• _Your assignment_: Number of lines below with the word "search": state it and write nothing more.

(Items from a data source)
+ + + + +

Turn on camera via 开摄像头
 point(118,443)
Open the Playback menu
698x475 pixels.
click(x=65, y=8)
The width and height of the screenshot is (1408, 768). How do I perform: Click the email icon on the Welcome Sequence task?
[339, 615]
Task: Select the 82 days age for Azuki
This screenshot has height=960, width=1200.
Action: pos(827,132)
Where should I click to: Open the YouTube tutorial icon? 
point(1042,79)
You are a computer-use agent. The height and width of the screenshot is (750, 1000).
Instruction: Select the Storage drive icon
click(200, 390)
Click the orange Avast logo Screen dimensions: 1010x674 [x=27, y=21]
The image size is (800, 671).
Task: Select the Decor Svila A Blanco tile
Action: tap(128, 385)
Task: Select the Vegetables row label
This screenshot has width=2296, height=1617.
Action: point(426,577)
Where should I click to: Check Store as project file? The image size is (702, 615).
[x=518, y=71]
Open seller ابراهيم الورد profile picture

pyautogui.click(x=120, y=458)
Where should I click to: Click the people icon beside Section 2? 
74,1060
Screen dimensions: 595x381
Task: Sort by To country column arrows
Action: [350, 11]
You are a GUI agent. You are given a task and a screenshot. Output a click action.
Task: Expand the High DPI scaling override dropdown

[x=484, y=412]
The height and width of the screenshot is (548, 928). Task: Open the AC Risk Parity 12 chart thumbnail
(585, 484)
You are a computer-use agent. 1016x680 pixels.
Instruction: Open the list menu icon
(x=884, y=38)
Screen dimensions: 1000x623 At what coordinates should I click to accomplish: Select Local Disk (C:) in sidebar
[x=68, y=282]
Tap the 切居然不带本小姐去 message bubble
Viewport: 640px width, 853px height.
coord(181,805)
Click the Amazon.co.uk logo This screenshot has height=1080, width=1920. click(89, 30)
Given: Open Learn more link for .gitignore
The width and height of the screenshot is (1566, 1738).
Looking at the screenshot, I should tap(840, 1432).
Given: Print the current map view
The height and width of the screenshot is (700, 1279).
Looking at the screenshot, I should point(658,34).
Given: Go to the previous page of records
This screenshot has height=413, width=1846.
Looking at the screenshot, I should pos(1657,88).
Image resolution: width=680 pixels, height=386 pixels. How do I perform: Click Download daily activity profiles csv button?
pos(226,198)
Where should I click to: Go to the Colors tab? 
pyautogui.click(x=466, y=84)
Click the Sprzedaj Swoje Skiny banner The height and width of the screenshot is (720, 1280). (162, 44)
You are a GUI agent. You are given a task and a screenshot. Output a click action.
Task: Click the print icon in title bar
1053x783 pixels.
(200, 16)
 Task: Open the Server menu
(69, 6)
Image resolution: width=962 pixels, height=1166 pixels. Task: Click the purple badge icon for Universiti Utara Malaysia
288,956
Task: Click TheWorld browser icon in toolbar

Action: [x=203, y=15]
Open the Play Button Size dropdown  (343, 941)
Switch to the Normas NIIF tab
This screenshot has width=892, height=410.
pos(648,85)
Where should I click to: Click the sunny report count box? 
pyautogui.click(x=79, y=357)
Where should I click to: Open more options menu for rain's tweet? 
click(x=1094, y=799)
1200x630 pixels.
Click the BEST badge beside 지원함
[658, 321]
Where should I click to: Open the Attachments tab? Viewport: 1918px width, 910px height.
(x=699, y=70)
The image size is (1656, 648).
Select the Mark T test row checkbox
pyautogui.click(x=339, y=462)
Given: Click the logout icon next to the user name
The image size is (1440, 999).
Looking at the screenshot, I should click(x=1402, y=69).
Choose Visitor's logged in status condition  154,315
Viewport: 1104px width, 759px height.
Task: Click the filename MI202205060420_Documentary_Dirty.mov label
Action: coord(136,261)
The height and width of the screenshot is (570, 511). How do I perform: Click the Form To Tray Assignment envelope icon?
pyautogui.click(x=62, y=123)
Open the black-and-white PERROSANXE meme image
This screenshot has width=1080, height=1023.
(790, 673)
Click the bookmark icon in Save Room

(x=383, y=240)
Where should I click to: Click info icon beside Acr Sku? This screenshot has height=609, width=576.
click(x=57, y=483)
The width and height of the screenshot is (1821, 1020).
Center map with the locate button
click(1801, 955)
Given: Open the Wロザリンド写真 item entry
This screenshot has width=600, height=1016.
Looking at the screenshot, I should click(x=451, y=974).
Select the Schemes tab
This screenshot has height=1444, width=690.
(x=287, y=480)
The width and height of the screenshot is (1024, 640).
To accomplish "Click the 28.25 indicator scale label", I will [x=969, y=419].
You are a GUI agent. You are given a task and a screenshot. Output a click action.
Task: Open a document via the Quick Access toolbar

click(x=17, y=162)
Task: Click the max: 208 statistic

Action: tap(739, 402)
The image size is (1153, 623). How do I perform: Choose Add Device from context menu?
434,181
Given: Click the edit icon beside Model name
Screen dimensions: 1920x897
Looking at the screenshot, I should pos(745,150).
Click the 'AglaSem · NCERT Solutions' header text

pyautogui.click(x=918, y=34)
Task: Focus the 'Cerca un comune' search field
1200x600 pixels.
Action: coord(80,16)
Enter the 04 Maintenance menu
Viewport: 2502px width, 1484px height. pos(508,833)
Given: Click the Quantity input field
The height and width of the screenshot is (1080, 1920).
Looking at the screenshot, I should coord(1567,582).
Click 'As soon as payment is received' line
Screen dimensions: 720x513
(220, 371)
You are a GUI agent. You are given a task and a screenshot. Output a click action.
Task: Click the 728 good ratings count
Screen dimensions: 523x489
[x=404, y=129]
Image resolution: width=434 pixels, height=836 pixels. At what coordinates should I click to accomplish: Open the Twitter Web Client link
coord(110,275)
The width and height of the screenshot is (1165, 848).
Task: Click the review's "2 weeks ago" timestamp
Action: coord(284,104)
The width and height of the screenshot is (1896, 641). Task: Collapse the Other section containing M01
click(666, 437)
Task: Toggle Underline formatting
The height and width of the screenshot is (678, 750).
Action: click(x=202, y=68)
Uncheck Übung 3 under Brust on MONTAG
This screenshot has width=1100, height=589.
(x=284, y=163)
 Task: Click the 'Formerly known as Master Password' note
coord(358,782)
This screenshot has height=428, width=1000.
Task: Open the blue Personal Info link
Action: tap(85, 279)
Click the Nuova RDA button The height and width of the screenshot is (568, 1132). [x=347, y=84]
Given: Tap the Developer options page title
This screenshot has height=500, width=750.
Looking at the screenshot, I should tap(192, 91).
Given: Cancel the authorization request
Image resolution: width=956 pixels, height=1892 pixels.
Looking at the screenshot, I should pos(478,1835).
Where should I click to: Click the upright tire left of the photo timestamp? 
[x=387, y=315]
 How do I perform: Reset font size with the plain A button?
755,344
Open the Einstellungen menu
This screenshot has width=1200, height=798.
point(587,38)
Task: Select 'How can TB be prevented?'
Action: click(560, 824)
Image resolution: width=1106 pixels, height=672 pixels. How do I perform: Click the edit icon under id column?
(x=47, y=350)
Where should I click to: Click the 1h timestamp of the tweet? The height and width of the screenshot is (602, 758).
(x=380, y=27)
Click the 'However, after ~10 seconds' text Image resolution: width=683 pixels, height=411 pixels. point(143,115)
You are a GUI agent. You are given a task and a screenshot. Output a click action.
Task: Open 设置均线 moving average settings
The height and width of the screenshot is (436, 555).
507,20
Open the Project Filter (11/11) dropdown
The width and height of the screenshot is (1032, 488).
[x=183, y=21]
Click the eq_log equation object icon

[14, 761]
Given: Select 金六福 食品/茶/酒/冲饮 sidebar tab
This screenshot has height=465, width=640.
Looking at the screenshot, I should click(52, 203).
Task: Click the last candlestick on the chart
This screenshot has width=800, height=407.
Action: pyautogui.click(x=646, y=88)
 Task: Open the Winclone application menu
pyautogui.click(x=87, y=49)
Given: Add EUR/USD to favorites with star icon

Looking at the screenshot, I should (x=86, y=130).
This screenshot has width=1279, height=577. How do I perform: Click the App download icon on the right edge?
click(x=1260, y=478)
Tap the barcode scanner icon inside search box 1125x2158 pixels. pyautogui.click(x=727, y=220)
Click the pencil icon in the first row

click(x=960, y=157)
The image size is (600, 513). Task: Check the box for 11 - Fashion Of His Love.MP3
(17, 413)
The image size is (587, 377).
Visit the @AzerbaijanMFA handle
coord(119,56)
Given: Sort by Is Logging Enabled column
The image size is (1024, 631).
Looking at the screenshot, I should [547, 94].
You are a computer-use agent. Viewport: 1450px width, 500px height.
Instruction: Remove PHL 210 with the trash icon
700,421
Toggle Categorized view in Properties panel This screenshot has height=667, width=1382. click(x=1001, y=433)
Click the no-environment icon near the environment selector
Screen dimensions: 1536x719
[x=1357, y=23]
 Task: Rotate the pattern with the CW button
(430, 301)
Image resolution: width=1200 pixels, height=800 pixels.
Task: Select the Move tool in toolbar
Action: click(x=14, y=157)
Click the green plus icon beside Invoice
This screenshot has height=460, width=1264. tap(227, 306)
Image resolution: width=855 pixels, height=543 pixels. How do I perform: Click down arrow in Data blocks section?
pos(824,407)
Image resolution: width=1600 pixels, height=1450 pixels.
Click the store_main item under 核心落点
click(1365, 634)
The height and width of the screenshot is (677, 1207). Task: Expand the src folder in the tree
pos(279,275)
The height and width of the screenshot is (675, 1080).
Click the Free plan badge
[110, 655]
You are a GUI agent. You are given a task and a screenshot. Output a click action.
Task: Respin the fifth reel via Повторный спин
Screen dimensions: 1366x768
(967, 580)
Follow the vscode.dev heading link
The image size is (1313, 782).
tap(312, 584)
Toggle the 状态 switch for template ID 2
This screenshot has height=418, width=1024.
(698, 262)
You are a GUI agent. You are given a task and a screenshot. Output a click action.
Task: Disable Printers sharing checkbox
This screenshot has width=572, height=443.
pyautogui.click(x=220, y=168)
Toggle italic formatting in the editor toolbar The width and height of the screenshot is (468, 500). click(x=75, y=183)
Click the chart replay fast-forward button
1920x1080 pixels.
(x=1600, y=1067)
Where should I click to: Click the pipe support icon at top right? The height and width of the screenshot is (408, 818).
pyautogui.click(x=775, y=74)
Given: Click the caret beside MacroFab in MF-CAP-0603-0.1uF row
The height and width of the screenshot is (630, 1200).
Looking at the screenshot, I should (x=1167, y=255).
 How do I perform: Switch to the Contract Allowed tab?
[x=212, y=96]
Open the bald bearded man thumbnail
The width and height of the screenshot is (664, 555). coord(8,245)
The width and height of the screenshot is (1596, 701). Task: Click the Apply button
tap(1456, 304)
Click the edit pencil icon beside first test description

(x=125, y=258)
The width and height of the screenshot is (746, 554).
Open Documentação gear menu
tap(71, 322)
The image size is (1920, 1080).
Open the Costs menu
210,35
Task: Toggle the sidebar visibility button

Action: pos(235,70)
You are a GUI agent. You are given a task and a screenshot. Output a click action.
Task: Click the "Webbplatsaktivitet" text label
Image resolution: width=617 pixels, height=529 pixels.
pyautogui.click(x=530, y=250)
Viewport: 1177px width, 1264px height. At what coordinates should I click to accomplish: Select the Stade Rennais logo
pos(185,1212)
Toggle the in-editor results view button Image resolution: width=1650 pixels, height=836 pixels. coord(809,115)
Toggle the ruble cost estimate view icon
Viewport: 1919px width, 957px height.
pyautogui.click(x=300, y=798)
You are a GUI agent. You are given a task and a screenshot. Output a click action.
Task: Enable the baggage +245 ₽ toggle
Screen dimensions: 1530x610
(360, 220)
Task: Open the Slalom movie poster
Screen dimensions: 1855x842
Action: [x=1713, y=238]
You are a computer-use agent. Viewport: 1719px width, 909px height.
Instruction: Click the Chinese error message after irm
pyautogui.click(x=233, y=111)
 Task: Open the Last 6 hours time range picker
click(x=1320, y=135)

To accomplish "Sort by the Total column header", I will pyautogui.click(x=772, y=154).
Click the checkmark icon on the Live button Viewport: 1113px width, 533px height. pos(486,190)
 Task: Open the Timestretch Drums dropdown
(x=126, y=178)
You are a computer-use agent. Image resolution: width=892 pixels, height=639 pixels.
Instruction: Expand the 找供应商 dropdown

+ + + + +

• _Response to this task_: 2